Tc Qdisc Delay – Why Tc Qdisc Delay is Not Seen in Tcpdump Recording

delaynetworkingtctcpdumpwireshark

I have two linux containers connected with a veth-pair. At veth-interface of one container I set up tc qdisc netem delay and send traffic from it to the other container. If I watch traffic on both sides using tcpdump/wireshark it can be seen that timestamps of the same packet at sender and receiver do not differ by selected delay.

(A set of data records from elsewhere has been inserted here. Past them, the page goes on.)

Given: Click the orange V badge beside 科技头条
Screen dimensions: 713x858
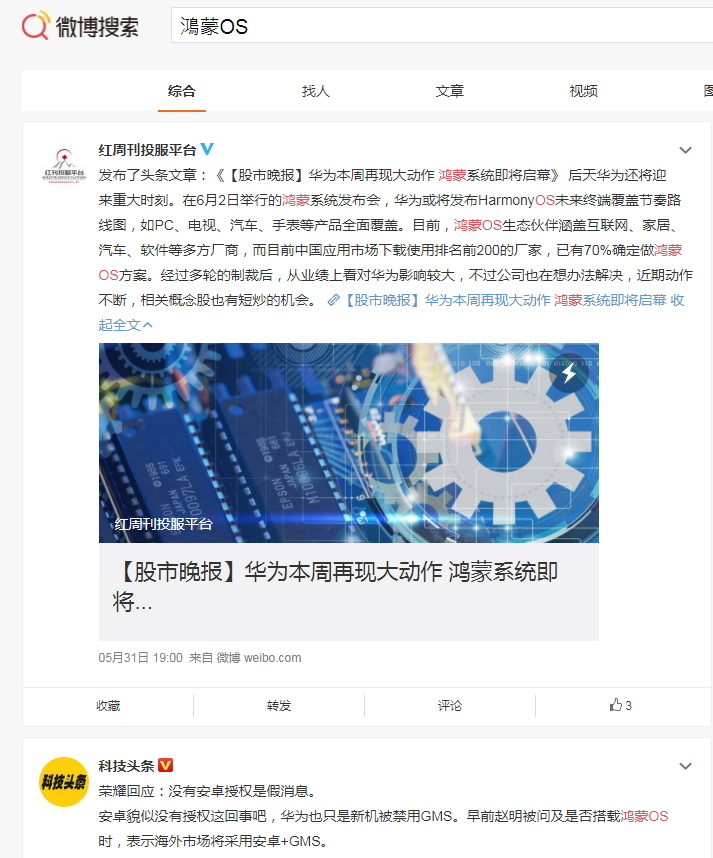Looking at the screenshot, I should 165,765.
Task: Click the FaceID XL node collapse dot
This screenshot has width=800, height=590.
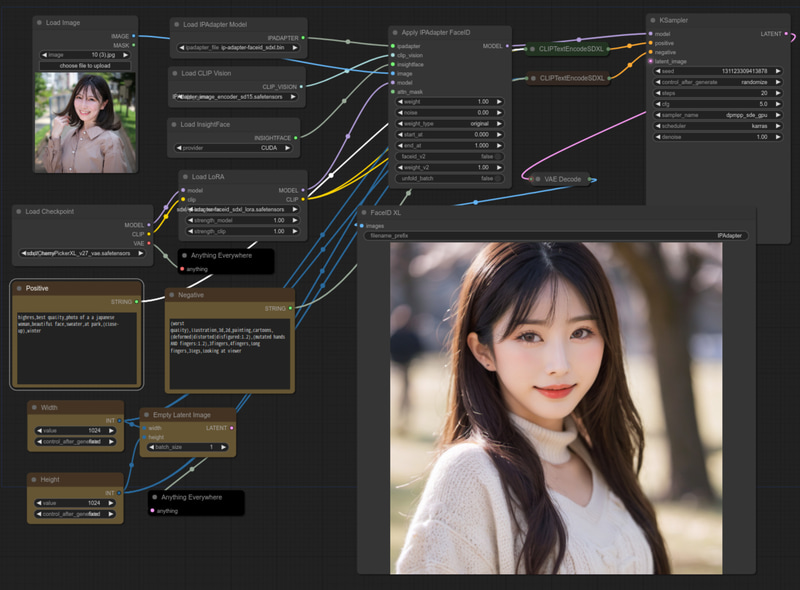Action: coord(363,213)
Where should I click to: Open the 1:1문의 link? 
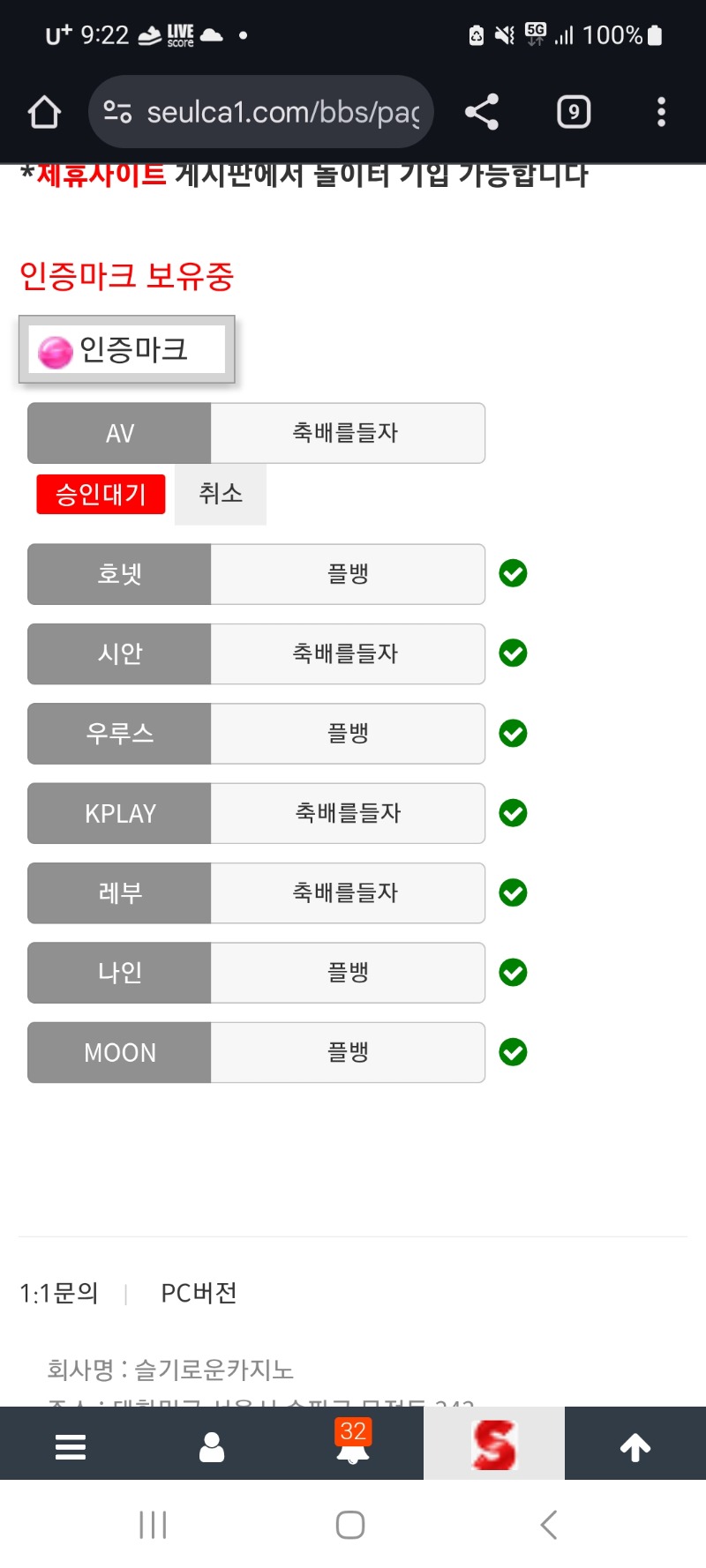pos(59,1294)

I wanted to understand more in detail at which point libpcap puts timestamps to egress traffic corresponding to tc qdisc. I searched for a scheme/image on Internet but did not find. I found this topic (wireshark packet capture point) but it advises to introduce an indirection by having one more container/interface. This is not a possible solution in my situation. Is there any way to solve the problem not introducing additional intermediate interfaces (that is, not changing topology) and only by recording at the already given veth-interface but in such a way that the delay can be seen?

UPDATE:

I was too quick and so got mistaken. Neither my solution present below (same as the first variant of solution of the answer of @A.B), nor the solution with IFB of @A.B (I have already checked) solve my problem. The problem is with overflow of transmit queue of interface a1-eth0 of sender in the topology:

[a1-br0 ---3Gbps---a1-eth0]---100Mbps---r1---100Mbps---r2

I was too quick and checked only for delay 10ms at link between a1-eth0 and router r1. Today I tried to make the delay higher: 100ms, 200ms and the results (per-packet delay and rate graphs which I get) start to differ for the topology above and for the normal topology:

[a1-eth0]---100Mbps---r1---100Mbps---r2

So no, certainly, for accurate testing I cannot have extra links: nor introduced by Linux bridge, nor by this IFB, nor by any other third system. I test congestion control schemes. And I want to do it in a specific topology. And I cannot change the topology just for the sake of plotting — I mean if at the same time my rate and delay results/plots get changed.

UPDATE 2:

So it looks like the solution has been found, as it can be seen below (NFLOG solution).

UPDATE 3:

Here are described some disadvantages of NFLOG solution (big Link-Layer headers and wrong TCP checksums for egress TCP packets with zero payload) and proposed a better solution with NFQUEUE which does not have any of these problems: TCP checksum wrong for zero length egress packets (captured with iptables). However, for my tasks (testing of congestion control schemes) neither NFLOG, nor NFQUEUE are suitable. As it is explained by the same link, sending rate gets throttled when packets get captured from kernel's iptables (this is how I understand it). So when you record at sender by capturing from interface (i.e., regularly) you get 2 Gigabytes dump, while if you record at sender by capturing from iptables you get 1 Gigabyte dump. Roughly speaking.

UPDATE 4:

Finally, in my project I use Linux bridge solution described in my own answer bewow.

Best Answer

According to the Packet flow in Netfilter and General Networking schematic, tcpdump captures (AF_PACKET) after egress (qdisc). So it's normal you don't see the delay in tcpdump: the delay was already present at initial capture.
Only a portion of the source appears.